As previously mentioned, ARMS is noted for being highly specific for a normal primer and a mutant primer. ARMS is based on allele-specific priming of the PCR process which, after the process is complete, can reveal the genotype of the patient in question. The process requires normal primers, common primers and mutant primers. The normal primer is matched at its 3’ end to the normal nucleotide and is mismatched at its 3’ end to the mutant nucleotide. The reverse happens as well; the mutant primer is matched at the mutant nucleotide and mismatched at the normal sequence.

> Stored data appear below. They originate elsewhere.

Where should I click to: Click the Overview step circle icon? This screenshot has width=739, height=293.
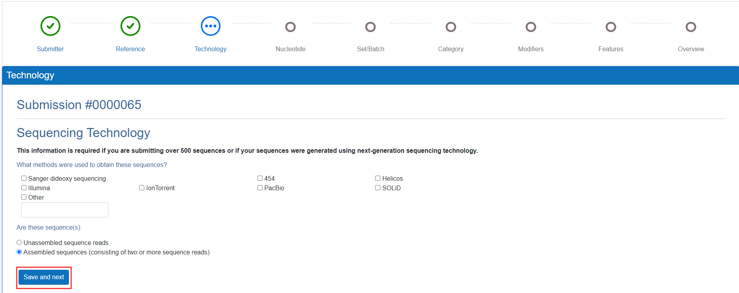point(691,27)
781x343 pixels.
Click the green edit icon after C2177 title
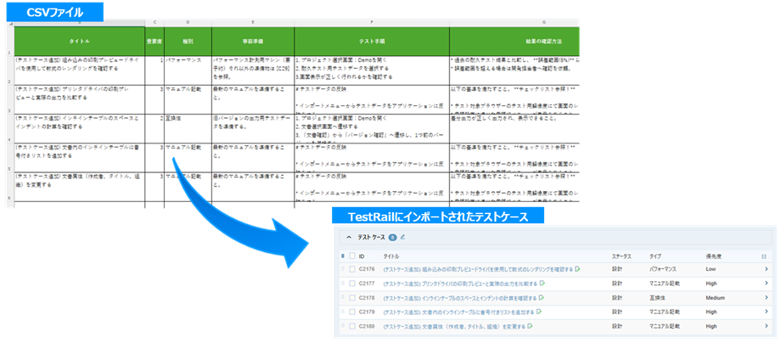coord(541,284)
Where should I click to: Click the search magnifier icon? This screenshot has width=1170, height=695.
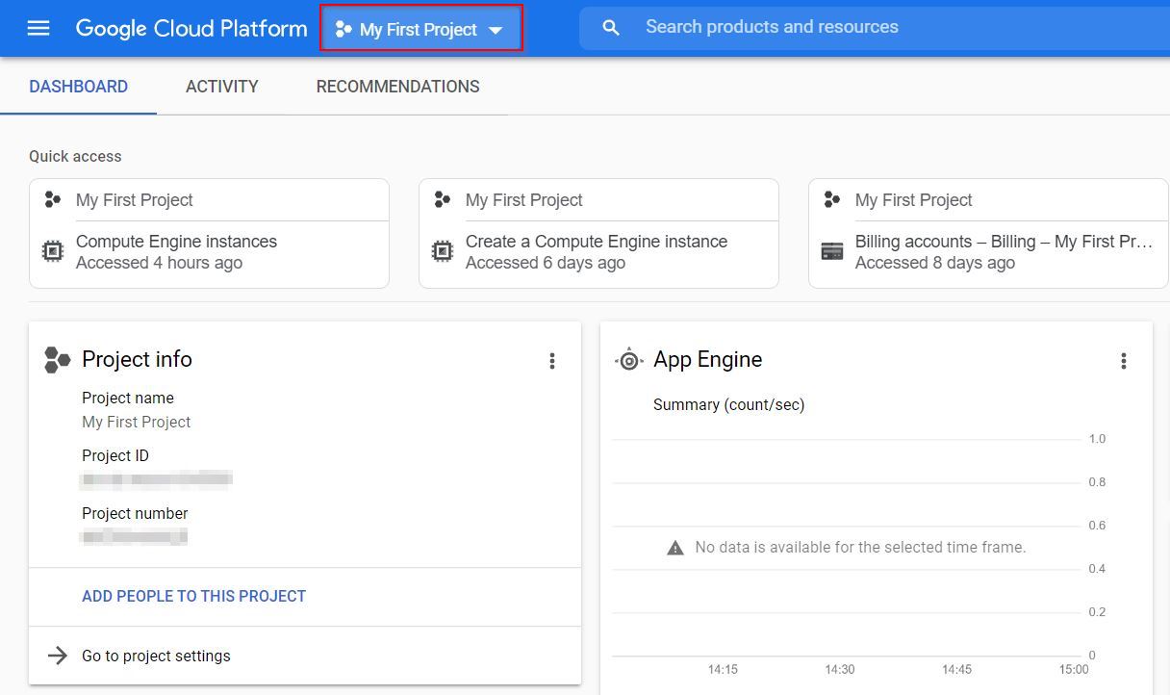pyautogui.click(x=611, y=27)
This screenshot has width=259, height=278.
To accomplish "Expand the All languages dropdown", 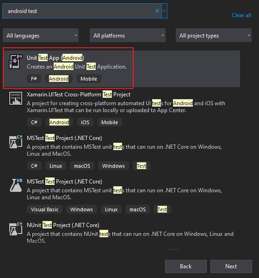I will pos(41,35).
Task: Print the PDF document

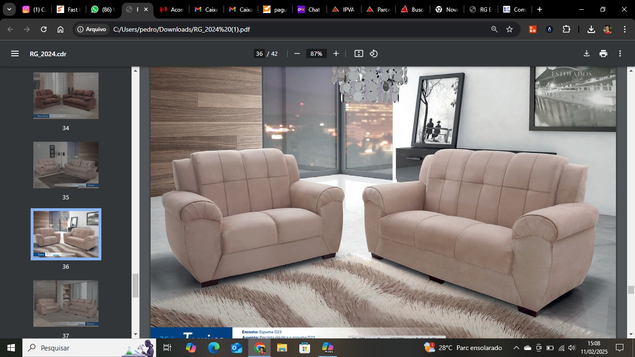Action: coord(603,53)
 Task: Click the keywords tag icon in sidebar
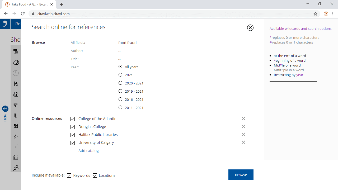(x=16, y=63)
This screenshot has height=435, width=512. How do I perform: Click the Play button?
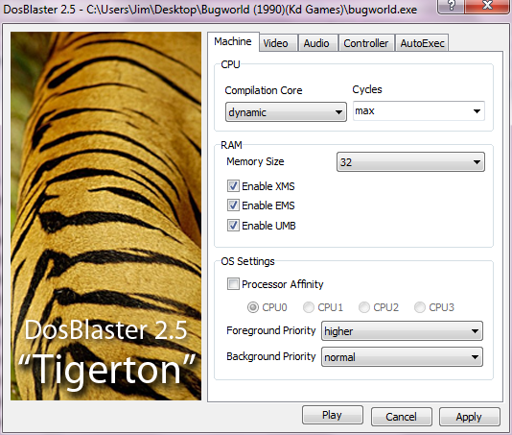click(x=333, y=415)
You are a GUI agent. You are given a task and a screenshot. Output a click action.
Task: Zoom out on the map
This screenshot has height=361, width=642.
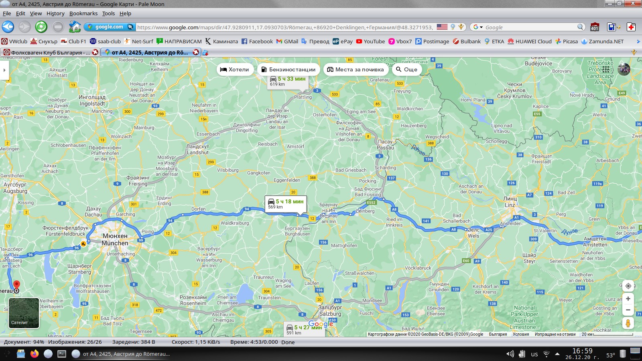coord(628,310)
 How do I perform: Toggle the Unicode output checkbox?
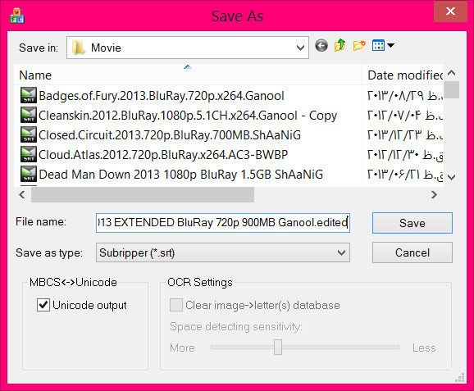point(43,305)
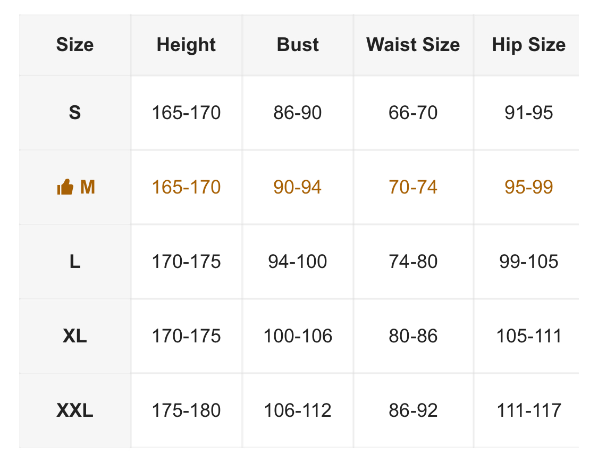Select the recommended M size row label
598x453 pixels.
pos(87,187)
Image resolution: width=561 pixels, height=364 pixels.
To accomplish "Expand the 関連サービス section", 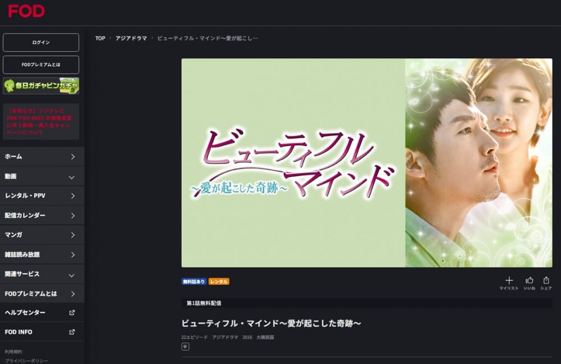I will (x=42, y=274).
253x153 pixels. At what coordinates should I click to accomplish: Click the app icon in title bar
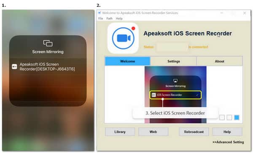pos(100,13)
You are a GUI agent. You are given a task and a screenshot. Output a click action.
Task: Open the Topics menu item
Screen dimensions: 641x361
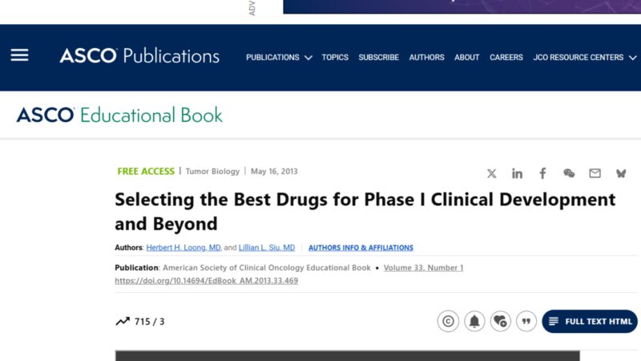point(335,58)
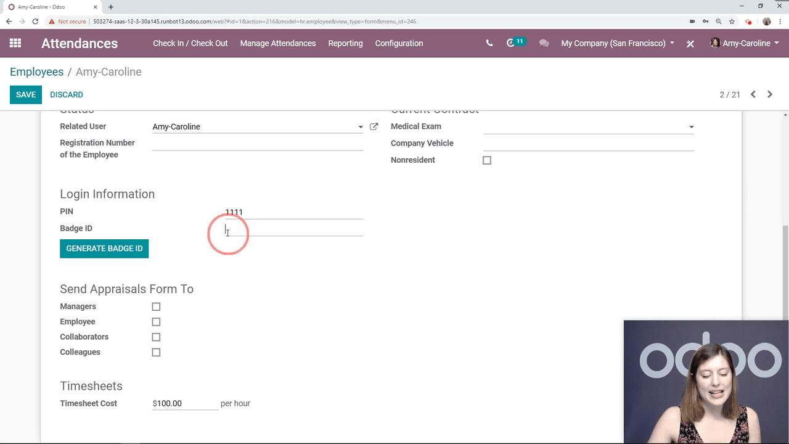The image size is (789, 444).
Task: Open the apps grid menu icon
Action: click(x=15, y=43)
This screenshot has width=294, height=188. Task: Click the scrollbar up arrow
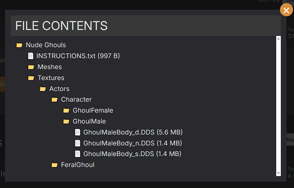tap(278, 38)
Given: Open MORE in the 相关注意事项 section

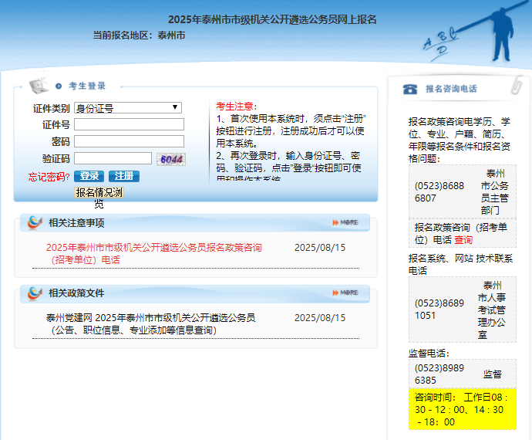Looking at the screenshot, I should coord(345,223).
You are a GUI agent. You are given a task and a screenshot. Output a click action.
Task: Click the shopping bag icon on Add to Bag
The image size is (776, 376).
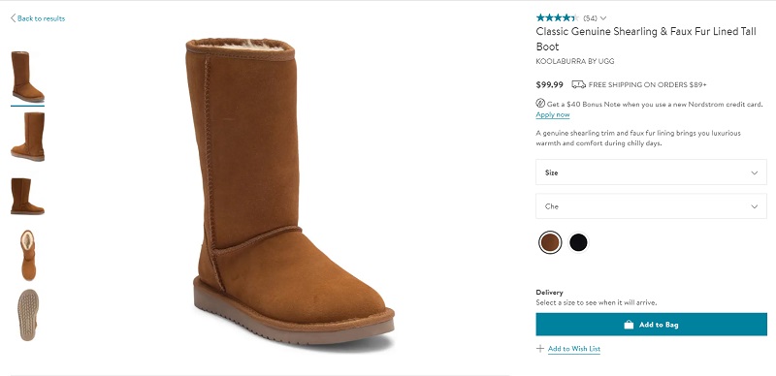[x=629, y=325]
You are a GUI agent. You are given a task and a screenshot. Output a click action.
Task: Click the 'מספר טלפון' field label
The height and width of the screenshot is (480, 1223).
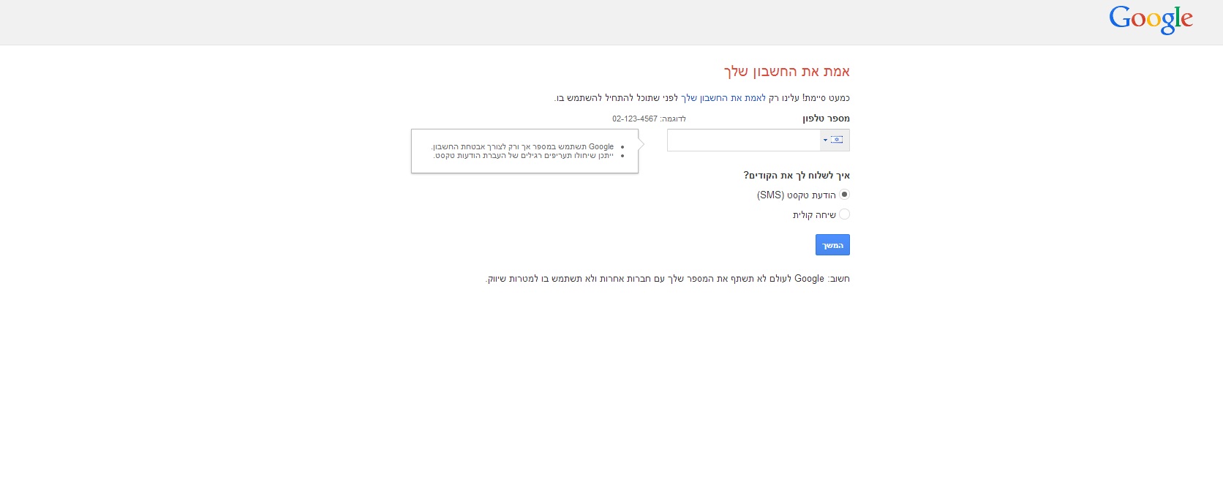(826, 119)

A mismatched 3’ end of a the primer prevents nucleotide expansion during DNA synthesis in a PCR reaction, and, consequently, no reaction occurs. In an ARMS reaction, DNA is split into two aliquots, one undergoes reaction with normal primers, while the other with mutant primers. The formation of a product is measured by gel electorphoresis. If a product is formed when the normal primers are used, then the DNA sample used came from a patient who is homozygous for the normal nucleotide. If products are present in both reactions, the patient is heterozygous. Lastly, if only one PCR product exists from the mutant primers, then the patient is homozygous for the mutation.
Because of ARMS' ability to detect single nucleotide polymorphisms (SNPs) in heterozygote patients, the technique has been increasingly popular. A few studies have been produced that examine mutations in patients where ARMS has been used.